Higher economic growth results from increased entrepreneurial activity, regardless of the amount of expenditure on research and development (R&D), argues Moren Lévesque in a recent research article published in the Journal of Business Venturing.
Right: Moren Lévesque
Lévesque, a professor of entrepreneurial studies at York’s Schulich School of Business, describes entrepreneurs as being either research-based or imitative. Research-based entrepreneurs transform invention into marketable products and incur expenditure on R&D. Imitative entrepreneurs, on the other hand, increase product availability and competition by replicating technologies developed elsewhere and, as a result, do not incur R&D expenditure.
Her research demonstrates that in many emerging economies, the presence of a high number of imitative entrepreneurs is sufficient to generate economic growth, in spite of low R&D expenditure. “This research is important right now because the current belief is that only innovation matters, resulting in policy interventions that focus on high-tech since this type of entrepreneurship often yields higher and faster returns. In fact, countries in various stages of development can exploit a variety of entrepreneurial comparative advantages,” says Lévesque.
Understanding the role of entrepreneurship for economic growth is important, according to Lévesque and research co-author Maria Minniti, a professor of entrepreneurship at Southern Methodist University in Dallas, because “governments worldwide are sinking large amounts of tax dollars into R&D funding that may have little, if any, effect on the country’s economic growth.”

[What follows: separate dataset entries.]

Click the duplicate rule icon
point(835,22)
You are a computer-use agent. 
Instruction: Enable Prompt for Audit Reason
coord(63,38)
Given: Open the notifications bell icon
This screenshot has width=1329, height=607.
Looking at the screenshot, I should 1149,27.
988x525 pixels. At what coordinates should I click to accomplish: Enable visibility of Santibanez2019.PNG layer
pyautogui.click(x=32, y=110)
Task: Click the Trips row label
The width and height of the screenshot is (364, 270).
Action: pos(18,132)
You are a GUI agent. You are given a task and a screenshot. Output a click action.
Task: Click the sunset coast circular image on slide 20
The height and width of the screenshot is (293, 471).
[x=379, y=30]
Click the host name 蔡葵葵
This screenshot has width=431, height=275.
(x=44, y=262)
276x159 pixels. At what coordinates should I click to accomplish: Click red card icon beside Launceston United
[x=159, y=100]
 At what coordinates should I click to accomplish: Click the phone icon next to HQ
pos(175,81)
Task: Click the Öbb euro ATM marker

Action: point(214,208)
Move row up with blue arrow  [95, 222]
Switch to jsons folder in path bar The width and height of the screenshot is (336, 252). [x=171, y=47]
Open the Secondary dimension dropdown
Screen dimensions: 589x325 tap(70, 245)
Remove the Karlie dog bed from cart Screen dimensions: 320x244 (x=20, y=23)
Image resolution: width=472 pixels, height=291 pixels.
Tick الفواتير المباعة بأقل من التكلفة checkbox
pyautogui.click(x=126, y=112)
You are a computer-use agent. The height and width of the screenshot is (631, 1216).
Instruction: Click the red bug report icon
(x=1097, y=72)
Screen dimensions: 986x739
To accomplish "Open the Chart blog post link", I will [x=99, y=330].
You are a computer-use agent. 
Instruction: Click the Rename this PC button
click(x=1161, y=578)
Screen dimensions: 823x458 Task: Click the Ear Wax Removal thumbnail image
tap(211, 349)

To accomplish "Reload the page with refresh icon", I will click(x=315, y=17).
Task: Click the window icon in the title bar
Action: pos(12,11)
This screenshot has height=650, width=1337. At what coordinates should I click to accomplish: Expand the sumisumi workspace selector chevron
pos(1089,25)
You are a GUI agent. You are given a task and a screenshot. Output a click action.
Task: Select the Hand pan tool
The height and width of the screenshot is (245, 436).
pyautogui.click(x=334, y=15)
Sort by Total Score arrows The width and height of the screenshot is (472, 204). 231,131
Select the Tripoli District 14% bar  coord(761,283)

“Most literature analyzing the mechanisms and causes of economic growth focuses on the role played by expenditure in R&D and the resulting innovation and technological change,” explains Lévesque. “Historically, most countries with sustained research investments have grown faster than others. In recent years, however, countries with significant R&D expenditure, such as Sweden and Japan, have experienced little or no economic growth. At the same time, countries such as China have shown that significant rates of growth are possible with virtually no R&D expenditure.”